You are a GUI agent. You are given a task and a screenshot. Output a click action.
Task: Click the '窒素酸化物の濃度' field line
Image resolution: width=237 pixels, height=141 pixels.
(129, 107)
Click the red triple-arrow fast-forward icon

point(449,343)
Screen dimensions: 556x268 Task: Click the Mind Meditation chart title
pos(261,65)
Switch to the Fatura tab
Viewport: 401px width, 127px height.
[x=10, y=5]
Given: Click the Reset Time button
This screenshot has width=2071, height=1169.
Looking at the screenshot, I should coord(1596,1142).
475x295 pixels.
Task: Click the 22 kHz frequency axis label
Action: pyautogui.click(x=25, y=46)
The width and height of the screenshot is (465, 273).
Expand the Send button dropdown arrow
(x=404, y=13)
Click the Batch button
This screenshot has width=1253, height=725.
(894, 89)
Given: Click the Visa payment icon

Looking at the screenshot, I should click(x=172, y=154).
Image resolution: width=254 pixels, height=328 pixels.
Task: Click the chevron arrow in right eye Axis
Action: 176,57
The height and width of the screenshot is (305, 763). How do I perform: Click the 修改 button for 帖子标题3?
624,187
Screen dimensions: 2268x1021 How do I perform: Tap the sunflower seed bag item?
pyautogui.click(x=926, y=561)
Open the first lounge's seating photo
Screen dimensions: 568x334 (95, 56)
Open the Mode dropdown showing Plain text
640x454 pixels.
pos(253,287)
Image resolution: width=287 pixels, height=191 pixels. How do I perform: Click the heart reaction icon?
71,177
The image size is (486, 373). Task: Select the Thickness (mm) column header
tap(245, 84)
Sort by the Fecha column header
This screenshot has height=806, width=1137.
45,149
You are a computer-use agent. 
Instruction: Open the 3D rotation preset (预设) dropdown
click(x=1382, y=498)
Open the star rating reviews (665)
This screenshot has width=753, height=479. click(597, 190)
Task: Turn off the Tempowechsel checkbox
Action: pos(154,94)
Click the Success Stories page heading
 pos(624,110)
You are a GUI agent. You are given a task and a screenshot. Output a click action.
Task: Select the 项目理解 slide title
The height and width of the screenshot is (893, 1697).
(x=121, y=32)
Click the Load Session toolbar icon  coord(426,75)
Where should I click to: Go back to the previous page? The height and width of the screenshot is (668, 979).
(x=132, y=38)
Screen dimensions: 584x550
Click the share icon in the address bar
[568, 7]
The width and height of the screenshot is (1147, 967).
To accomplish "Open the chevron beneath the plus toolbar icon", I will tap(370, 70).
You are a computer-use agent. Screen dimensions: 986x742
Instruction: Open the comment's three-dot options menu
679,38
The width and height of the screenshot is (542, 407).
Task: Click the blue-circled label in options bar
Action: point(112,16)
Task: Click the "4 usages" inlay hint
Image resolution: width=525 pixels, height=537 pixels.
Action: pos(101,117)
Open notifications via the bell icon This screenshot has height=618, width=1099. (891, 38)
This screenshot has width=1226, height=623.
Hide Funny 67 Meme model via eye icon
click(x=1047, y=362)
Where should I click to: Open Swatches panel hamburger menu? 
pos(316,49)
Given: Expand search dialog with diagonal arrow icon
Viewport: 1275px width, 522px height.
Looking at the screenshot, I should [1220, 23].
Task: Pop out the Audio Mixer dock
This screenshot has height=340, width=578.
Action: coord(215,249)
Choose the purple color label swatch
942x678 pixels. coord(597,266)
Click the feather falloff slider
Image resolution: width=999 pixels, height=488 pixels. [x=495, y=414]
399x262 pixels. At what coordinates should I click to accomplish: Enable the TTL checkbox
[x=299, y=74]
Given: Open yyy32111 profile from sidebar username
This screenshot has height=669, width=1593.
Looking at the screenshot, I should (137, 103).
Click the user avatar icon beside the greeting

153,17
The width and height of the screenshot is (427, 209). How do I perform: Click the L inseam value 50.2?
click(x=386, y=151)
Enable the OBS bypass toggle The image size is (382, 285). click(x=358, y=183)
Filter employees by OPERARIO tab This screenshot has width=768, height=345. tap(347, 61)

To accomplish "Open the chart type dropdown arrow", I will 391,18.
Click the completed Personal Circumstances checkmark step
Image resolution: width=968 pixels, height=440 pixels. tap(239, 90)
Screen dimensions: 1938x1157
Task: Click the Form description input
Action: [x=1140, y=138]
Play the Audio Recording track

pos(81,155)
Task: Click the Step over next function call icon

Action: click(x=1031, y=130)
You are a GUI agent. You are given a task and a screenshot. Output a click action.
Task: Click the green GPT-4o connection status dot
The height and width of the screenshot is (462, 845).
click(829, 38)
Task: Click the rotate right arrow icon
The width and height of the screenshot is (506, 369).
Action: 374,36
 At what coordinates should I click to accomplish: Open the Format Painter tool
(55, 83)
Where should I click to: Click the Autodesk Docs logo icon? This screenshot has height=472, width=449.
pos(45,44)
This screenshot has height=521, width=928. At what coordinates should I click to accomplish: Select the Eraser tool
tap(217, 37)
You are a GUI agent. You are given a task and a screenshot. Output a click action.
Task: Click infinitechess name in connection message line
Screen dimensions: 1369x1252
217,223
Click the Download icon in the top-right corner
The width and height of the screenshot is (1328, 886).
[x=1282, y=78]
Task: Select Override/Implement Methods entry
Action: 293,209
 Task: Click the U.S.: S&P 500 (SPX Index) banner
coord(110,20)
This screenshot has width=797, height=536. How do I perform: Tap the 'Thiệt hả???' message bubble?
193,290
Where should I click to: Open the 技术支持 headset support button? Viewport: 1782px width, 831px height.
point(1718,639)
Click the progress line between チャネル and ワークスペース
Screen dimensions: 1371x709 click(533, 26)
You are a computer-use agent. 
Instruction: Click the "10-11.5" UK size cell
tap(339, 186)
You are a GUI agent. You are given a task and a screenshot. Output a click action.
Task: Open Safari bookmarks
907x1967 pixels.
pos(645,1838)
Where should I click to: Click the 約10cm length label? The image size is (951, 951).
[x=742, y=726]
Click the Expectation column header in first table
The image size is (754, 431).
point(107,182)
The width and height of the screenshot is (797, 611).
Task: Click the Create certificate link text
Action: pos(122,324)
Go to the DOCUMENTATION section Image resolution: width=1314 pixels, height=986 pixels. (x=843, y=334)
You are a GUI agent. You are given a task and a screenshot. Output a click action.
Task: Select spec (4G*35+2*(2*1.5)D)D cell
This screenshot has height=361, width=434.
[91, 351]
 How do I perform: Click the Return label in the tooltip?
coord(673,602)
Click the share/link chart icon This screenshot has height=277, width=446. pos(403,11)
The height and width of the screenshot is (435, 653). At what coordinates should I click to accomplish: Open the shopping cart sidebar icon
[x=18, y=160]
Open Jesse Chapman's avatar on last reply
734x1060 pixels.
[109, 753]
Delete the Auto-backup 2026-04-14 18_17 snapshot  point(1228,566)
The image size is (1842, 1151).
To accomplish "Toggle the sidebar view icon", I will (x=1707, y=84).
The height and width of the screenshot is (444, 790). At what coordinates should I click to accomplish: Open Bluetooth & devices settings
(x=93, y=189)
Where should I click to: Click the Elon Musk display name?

..............................

### Set exercise:
In the records above, replace "length label" with "height label" in the lines from the line with "Where should I click to: Click the 約10cm" to the line with "The width and height of the screenshot is (797, 611).", and reproduce only those lines with all else unchanged.

### Finished exercise:
Where should I click to: Click the 約10cm height label? The image size is (951, 951).
[x=742, y=726]
Click the Expectation column header in first table
The image size is (754, 431).
point(107,182)
The width and height of the screenshot is (797, 611).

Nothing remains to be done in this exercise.